[Stored data — start]
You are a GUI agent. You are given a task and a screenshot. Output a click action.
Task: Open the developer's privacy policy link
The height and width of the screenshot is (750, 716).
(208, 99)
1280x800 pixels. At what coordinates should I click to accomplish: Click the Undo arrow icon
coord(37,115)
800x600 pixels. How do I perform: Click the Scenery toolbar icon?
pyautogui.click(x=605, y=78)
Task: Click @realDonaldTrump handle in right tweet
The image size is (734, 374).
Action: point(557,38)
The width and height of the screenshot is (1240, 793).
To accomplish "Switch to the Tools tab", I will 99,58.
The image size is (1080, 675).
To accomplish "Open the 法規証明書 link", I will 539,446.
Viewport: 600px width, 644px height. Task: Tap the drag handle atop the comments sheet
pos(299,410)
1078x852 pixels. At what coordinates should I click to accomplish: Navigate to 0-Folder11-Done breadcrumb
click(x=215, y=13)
[Stored data — finish]
Work task:
Go through the listing above and copy each line in which the string "Open" is found.

Output below:
Task: Open the developer's privacy policy link
To accomplish "Open the 法規証明書 link", I will 539,446.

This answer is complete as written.